Electric-Field-Assisted Contact Mode Atomic Force Microscope-Based Nanolithography With Low Stiffness Conductive Probes

Abstract

Electric-field-assisted atomic force microscope (E-AFM) nanolithography is a novel polymer-patterning technique that has diverse applications. E-AFM uses a biased atomic force microscope (AFM) tip with conductive coatings to make patterns with little probe–sample interaction, which thereby avoids the tip wear that is a major issue for contact-mode AFM-based lithography, which usually requires a high probe–sample contact force to fabricate nanopatterns; however, the relatively large tip radius and large tip-sample separation limit its capacity to fabricate high-resolution nanopatterns.
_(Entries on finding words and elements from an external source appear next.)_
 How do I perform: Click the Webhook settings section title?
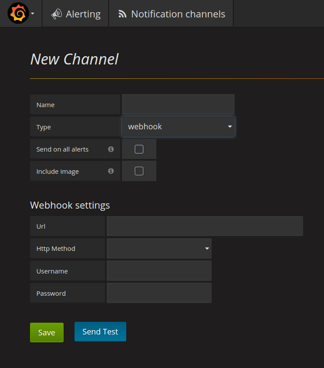(70, 205)
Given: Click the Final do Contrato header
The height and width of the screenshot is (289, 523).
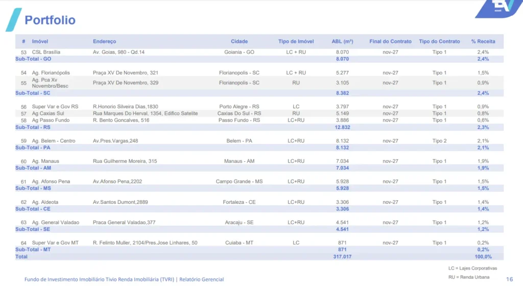Looking at the screenshot, I should pos(390,41).
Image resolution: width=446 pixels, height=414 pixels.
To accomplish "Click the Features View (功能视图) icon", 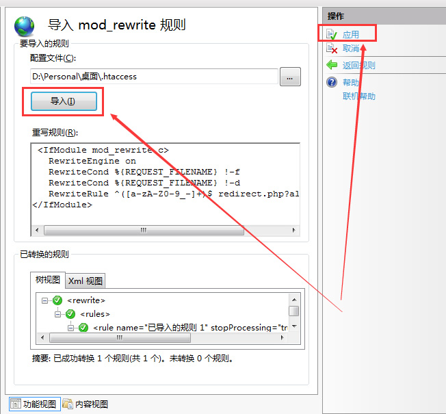I will (x=14, y=404).
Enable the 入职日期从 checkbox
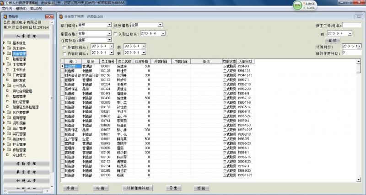Viewport: 366px width, 195px height. pyautogui.click(x=115, y=34)
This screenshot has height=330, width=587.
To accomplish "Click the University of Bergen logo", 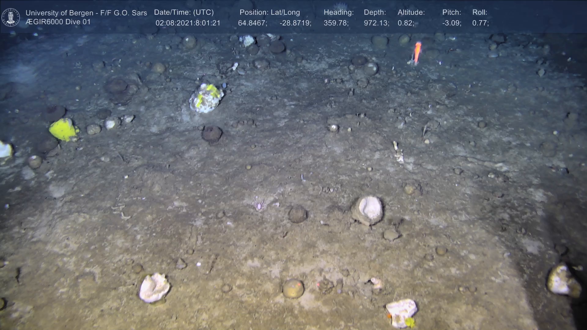I will pos(11,17).
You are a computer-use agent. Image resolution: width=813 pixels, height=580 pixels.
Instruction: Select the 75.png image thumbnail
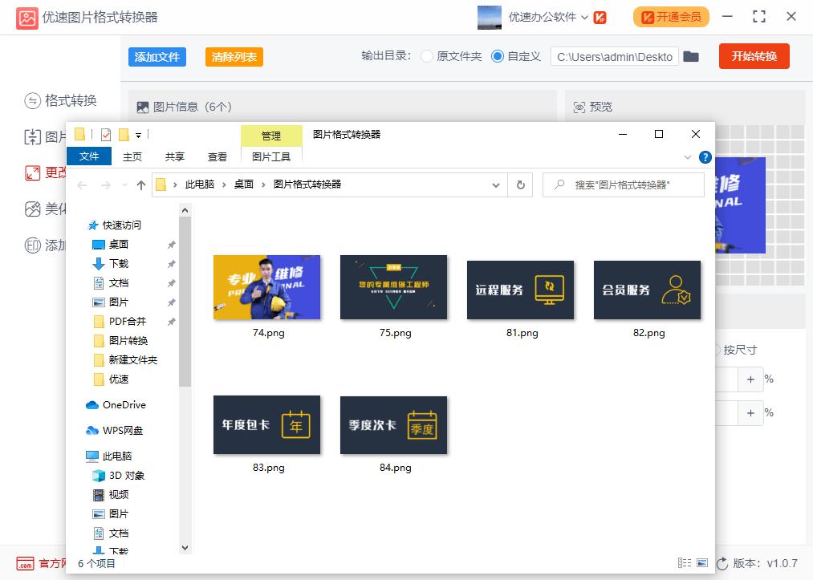coord(393,287)
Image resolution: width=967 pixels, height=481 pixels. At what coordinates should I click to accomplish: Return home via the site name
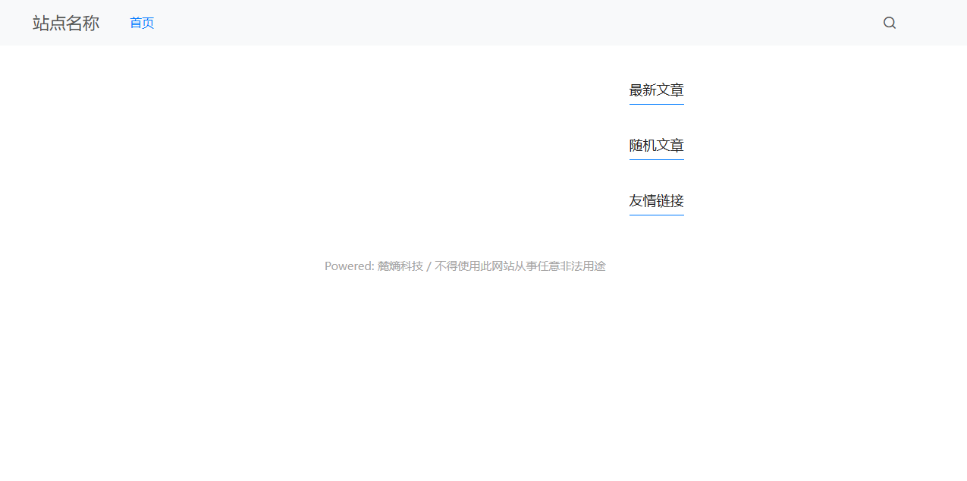pyautogui.click(x=65, y=23)
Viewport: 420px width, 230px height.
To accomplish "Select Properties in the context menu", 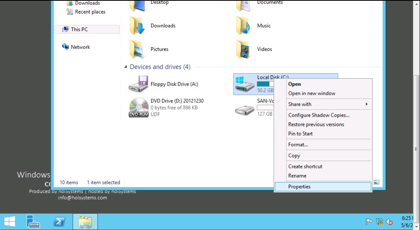I will [299, 186].
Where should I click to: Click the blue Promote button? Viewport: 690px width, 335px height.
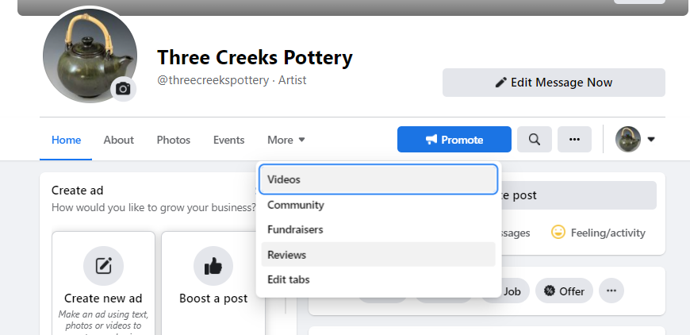pyautogui.click(x=454, y=140)
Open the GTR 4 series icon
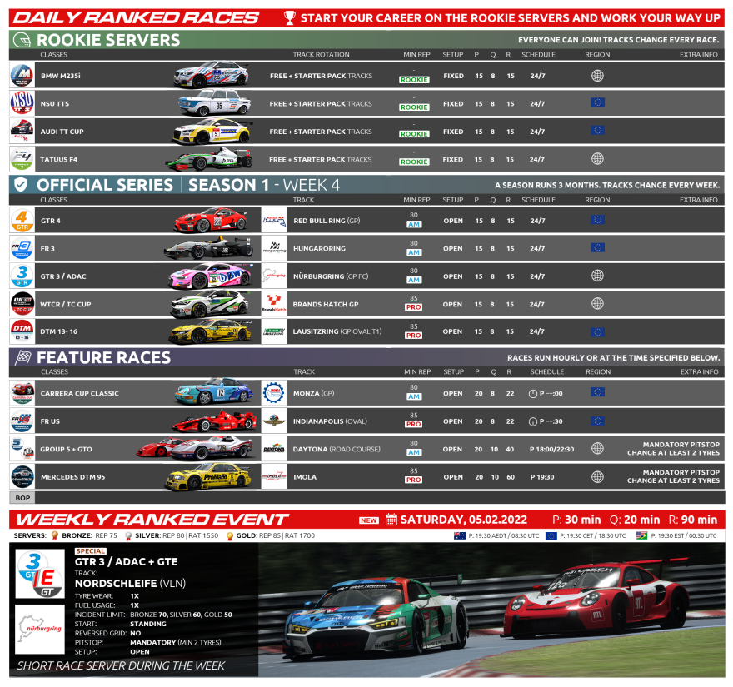Image resolution: width=733 pixels, height=687 pixels. (22, 221)
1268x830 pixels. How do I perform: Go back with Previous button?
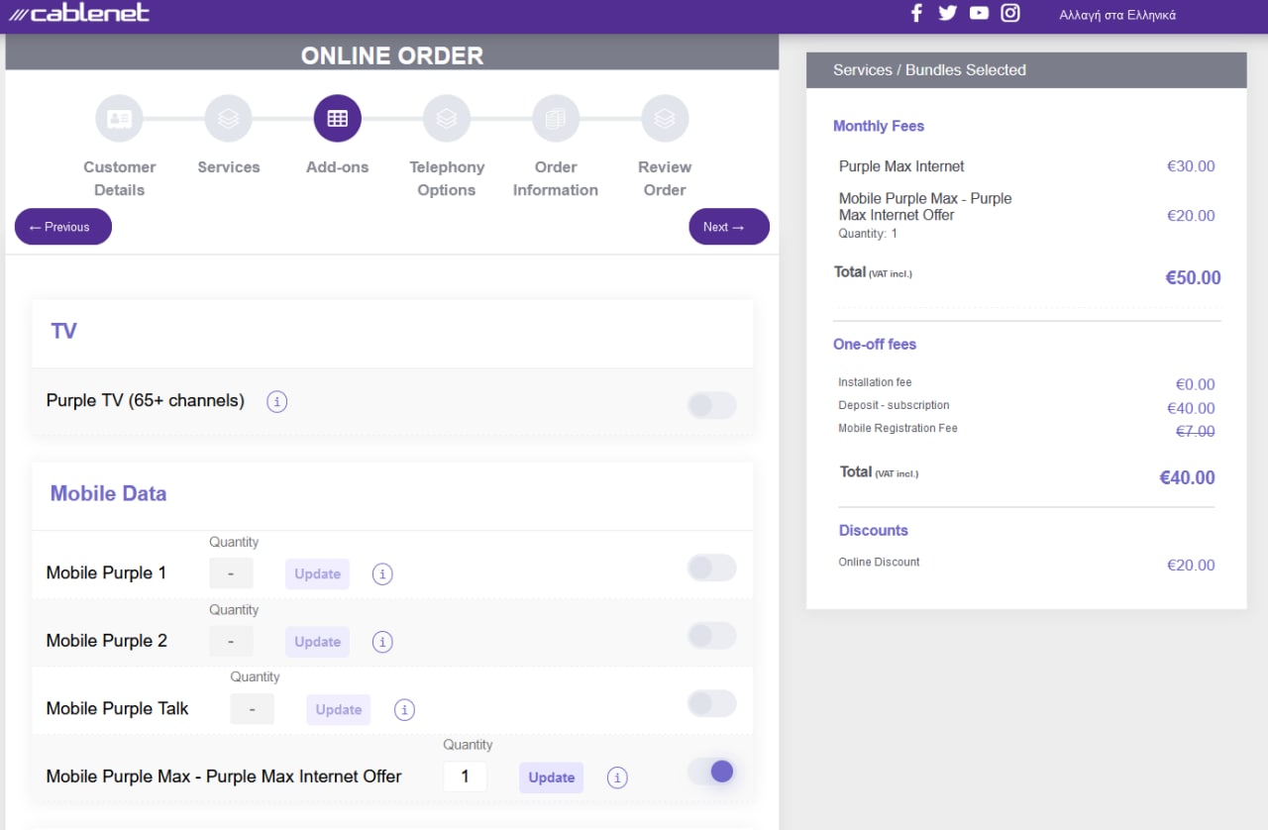point(63,227)
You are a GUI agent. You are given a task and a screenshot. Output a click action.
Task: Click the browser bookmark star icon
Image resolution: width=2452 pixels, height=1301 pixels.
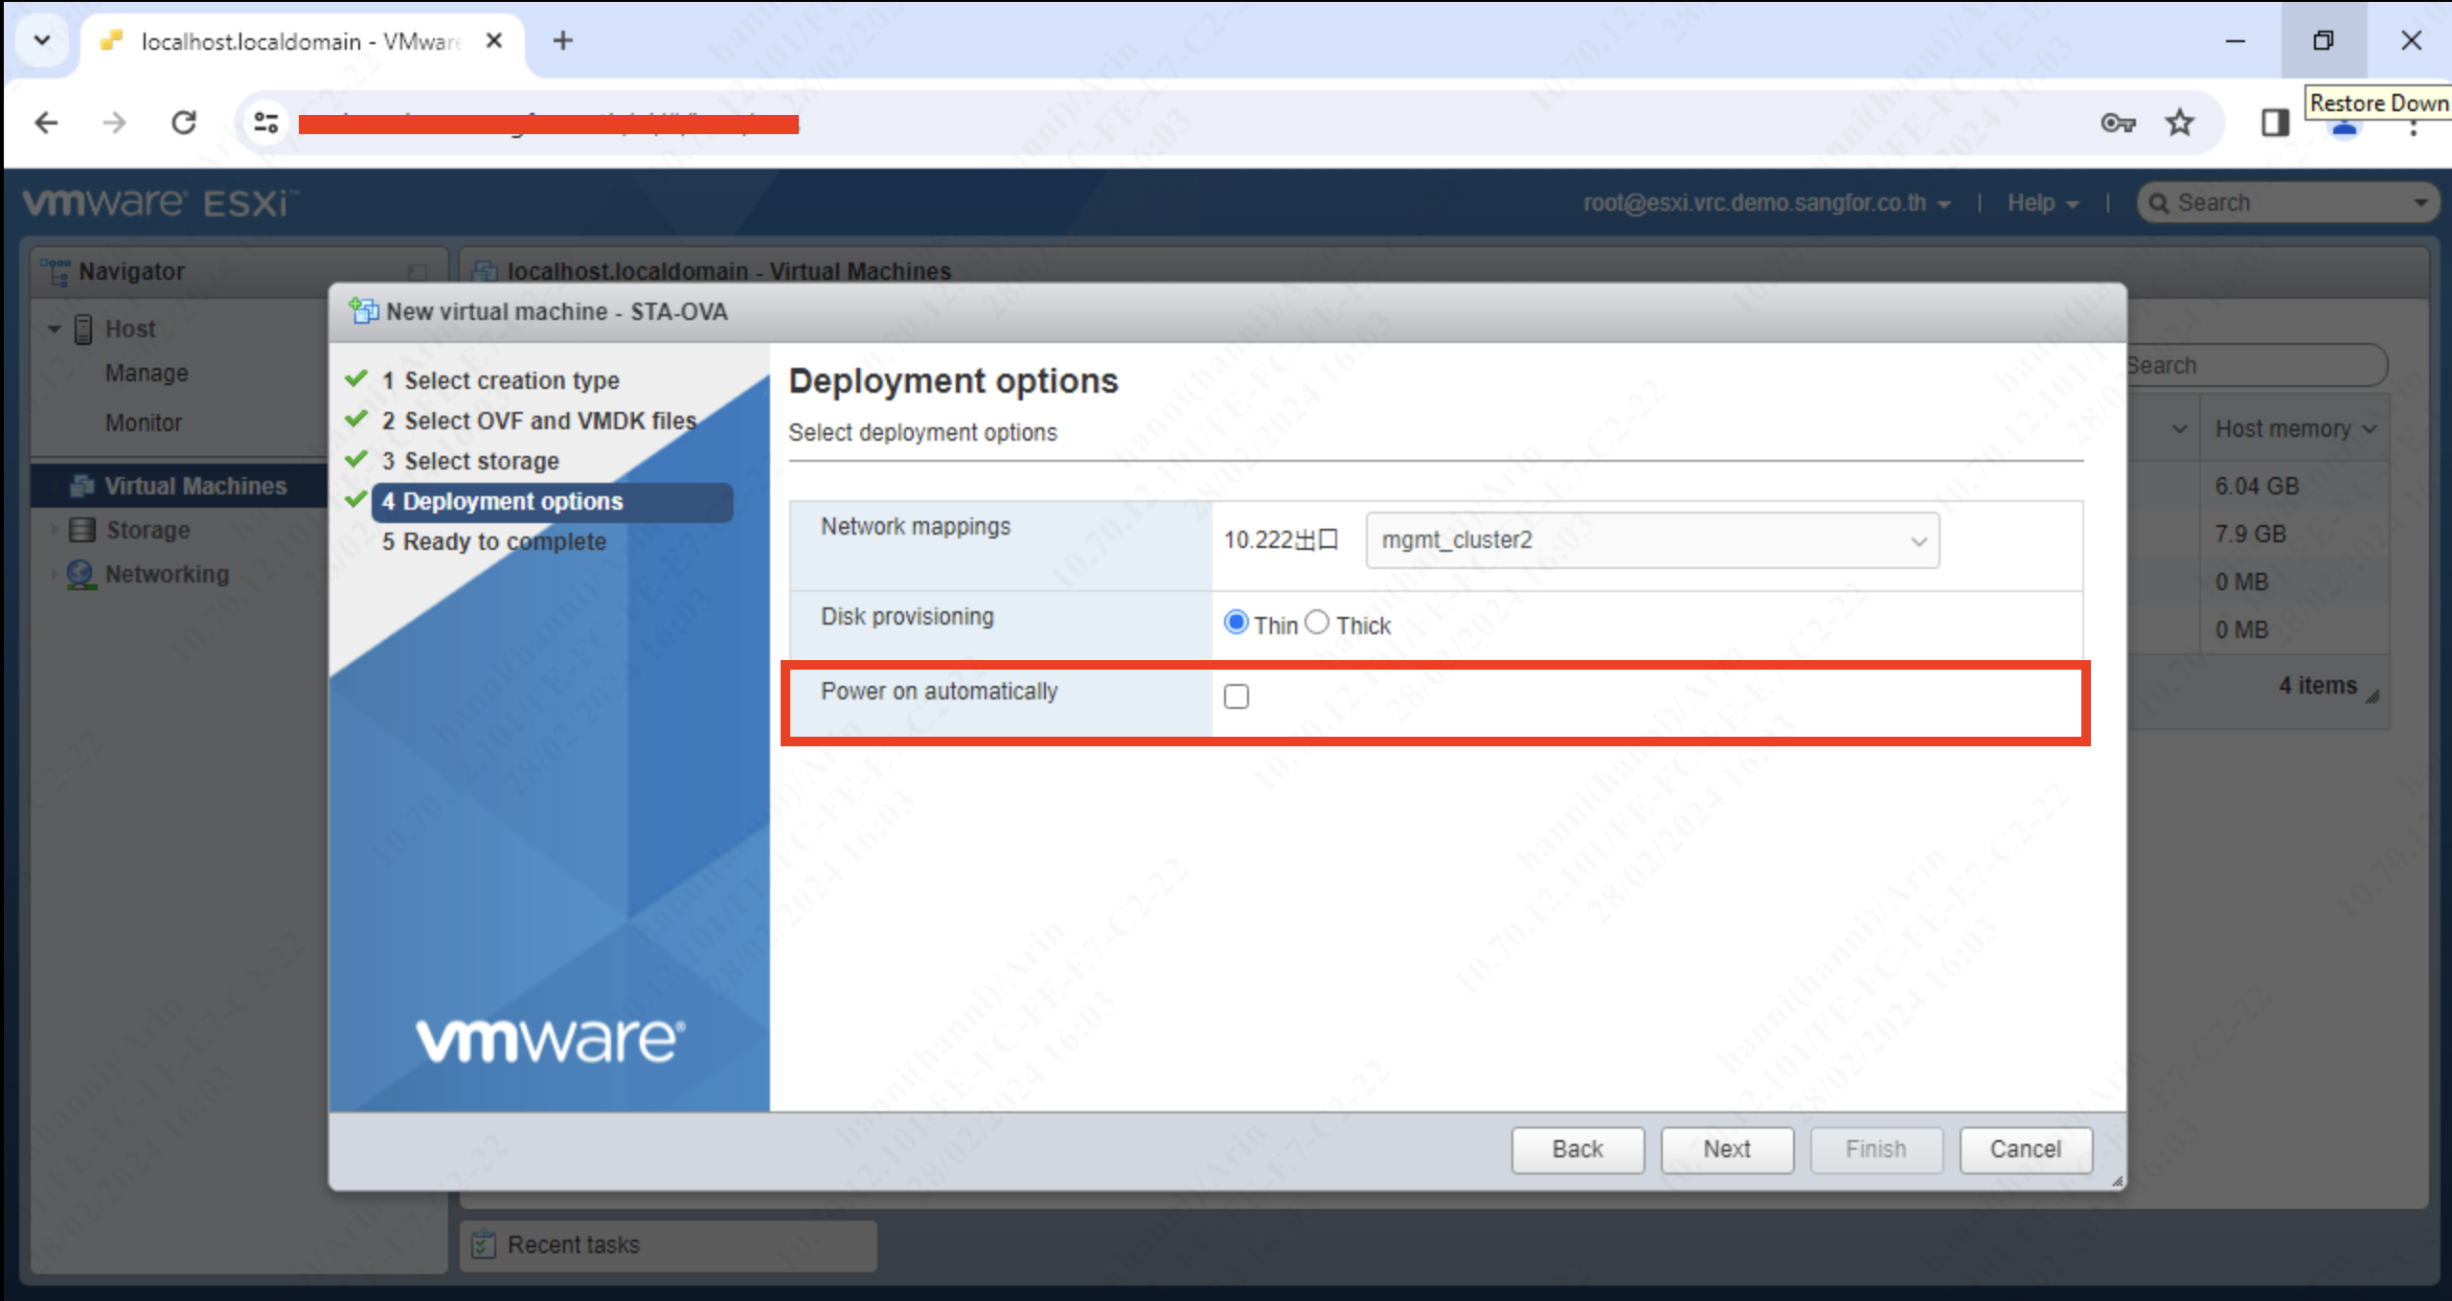pyautogui.click(x=2180, y=123)
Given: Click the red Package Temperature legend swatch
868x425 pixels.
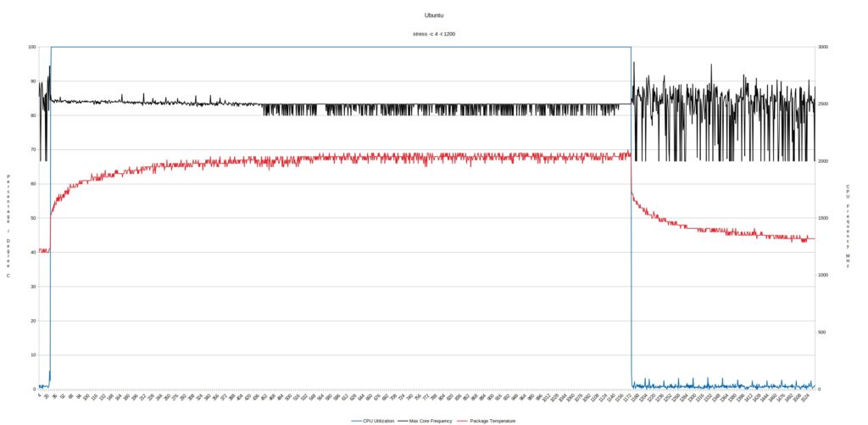Looking at the screenshot, I should tap(463, 420).
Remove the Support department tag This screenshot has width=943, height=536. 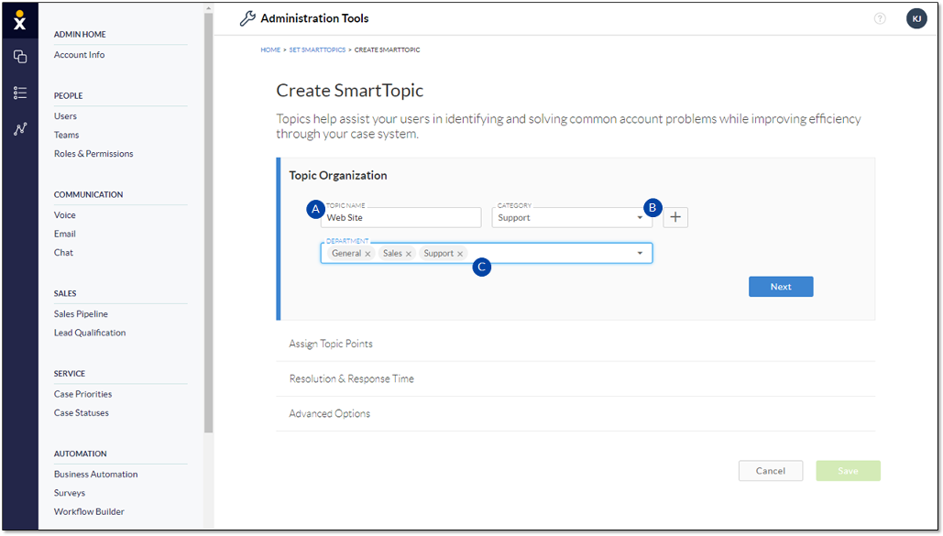point(460,254)
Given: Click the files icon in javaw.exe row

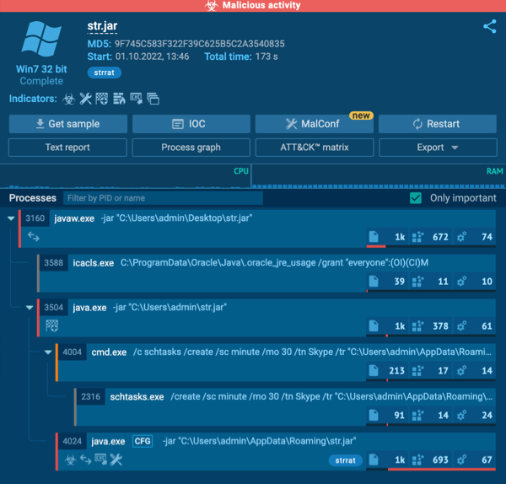Looking at the screenshot, I should pyautogui.click(x=373, y=238).
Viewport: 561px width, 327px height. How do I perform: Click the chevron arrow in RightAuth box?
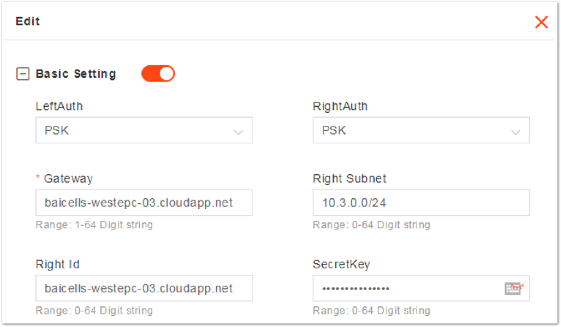515,132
In this paper, we developed a contact mode E-AFM nanolithography approach to achieve high-resolution nanolithography of poly (methyl methacrylate) (PMMA) using a conductive AFM probe with a low stiffness (∼0.16 N/m). The nanolithography process generates features by biasing the AFM probe across a thin polymer film on a metal substrate. A small constant force (0.5–1 nN) applied on the AFM tip helps engage the tip-film contact, which enhances nanomachining resolution. This E-AFM nanolithography approach enables high-resolution nanopatterning with feature width down to ∼16 nm, which is less than one half of the nominal tip radius of the employed conductive AFM probes.